Being too tired and disengaged may also have contributed to a national trend in which highly skilled workers over 50 were leaving their profession before retirement, Dr Butler said. “This group is at risk of leaving the job prematurely in what is sometimes called the Great Resignation or engaging in what is called the Quiet Resignation,” she explained. “They have re-evaluated their lives, especially during the pandemic, and even if they don’t quit their jobs completely, they may change careers, leave the city or work fewer hours, causing organizations to lose their wealth of experience.”

In addition to staff well-being, the study also looked at factors that could alleviate stress or burnout, such as giving employees greater levels of autonomy at work.

The researchers found that there appeared to be a change in attitude towards organizational support, which had traditionally been seen as positive. “During the pandemic, there was often a lot of organizational support that people could find inconvenient and tiring, such as a lot of online dating, which sometimes took people away from their work and resulted in a lot of screen time,” said Dr. Butler. . “When organizational support is positive, it is seen as a useful resource for managing work, but it may have seemed more like a demand placed on people during the pandemic.”

As the world began to live with Covid-19 and the likelihood of another pandemic increased due to globalization, a better understanding of how pandemics affect the working life and well-being of employees at different stages of life was needed, said Dr. Butler.

“Organizations need to pay attention to the types of support employees need to help them get through a crisis,” said Dr. Butler. “It’s clear that additional support is needed to help the new generation of employees, who are also not adjusting to the new pressures, to balance work demands while working remotely. A focus on this will help achieve a productive workforce through more connected people and a sense of well-being at work,” she added.

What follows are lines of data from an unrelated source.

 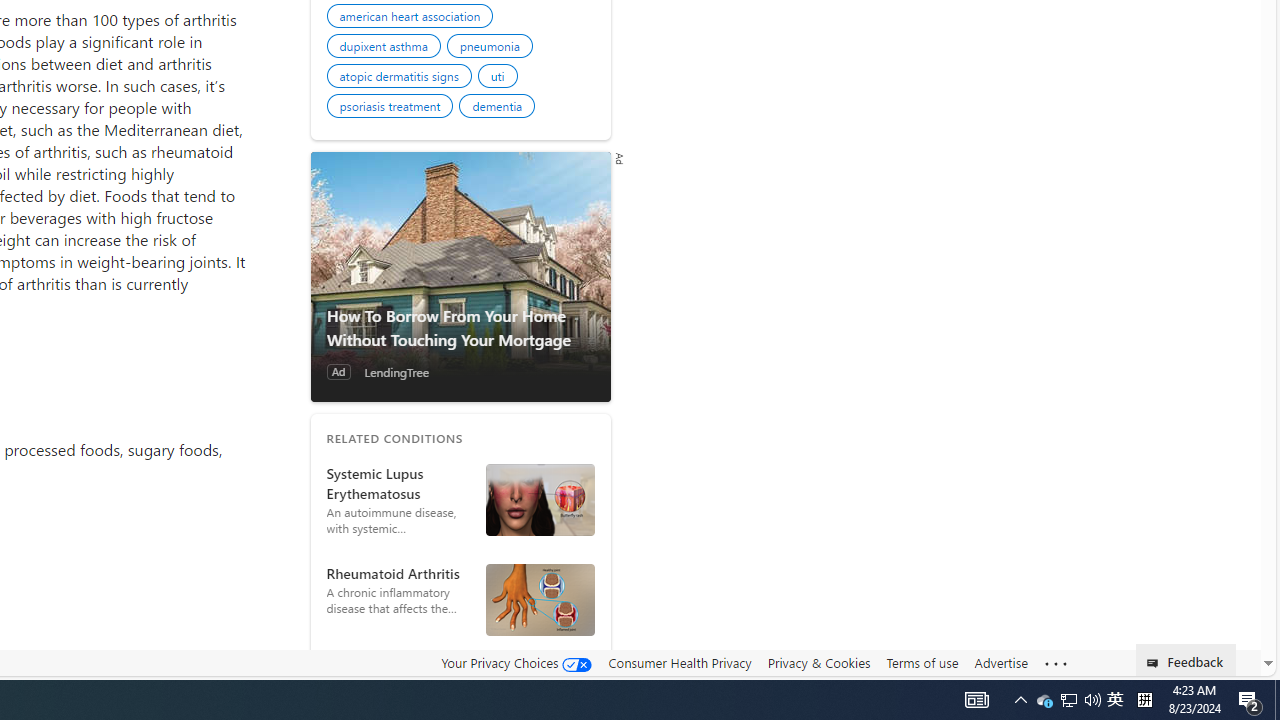 I want to click on 'Diagrammatic Representation of - Rheumatoid Arthritis', so click(x=540, y=598).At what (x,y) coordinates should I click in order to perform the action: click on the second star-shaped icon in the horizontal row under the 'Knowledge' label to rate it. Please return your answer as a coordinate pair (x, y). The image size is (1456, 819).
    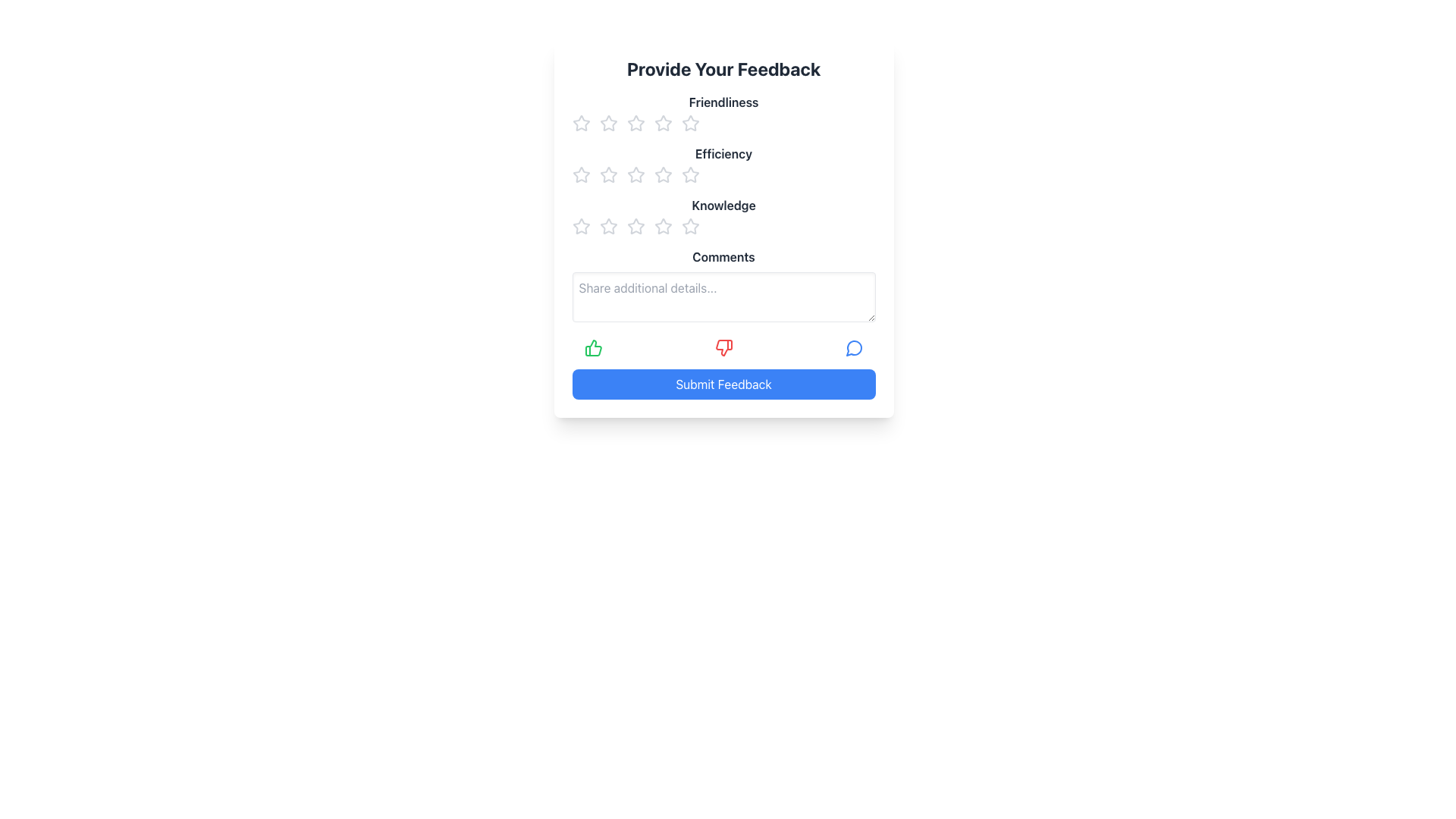
    Looking at the image, I should click on (580, 226).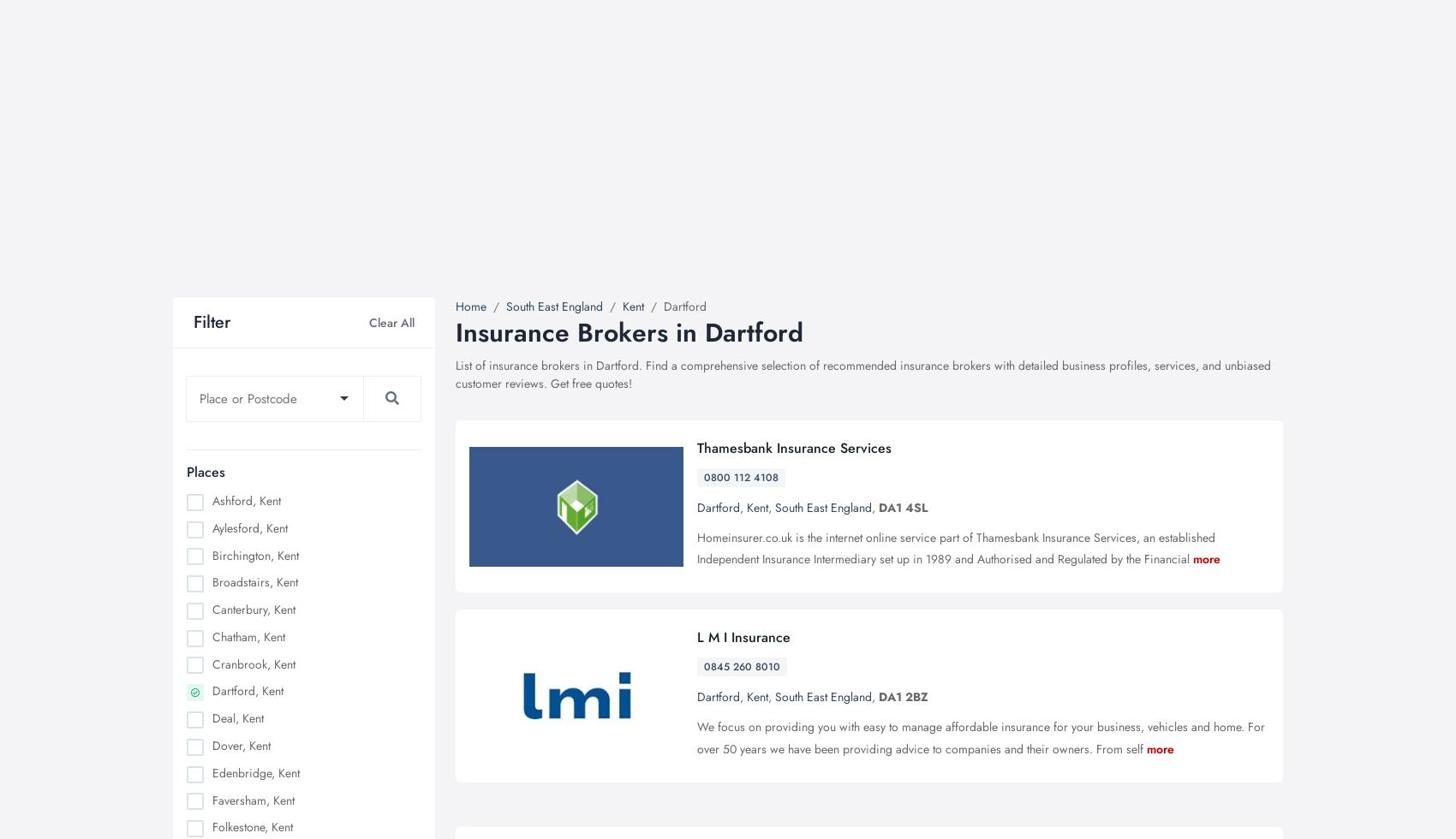 The width and height of the screenshot is (1456, 839). What do you see at coordinates (286, 575) in the screenshot?
I see `'Nottingham, Nottinghamshire'` at bounding box center [286, 575].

Professor Audra Mockaitis, research project leader and international trade expert at Maynooth University, agreed that with the return to hybrid or personal working, it was important to assess whether well-being was improving for the workers most affected. “The pandemic and organizations’ responses to it have significantly affected working life – each person has their own story of pandemic trauma,” she said. “Unfortunately, poor organizational response and support means the effects of the pandemic will last longer for many people. Organizations must do better for their employees at all stages of their careers.”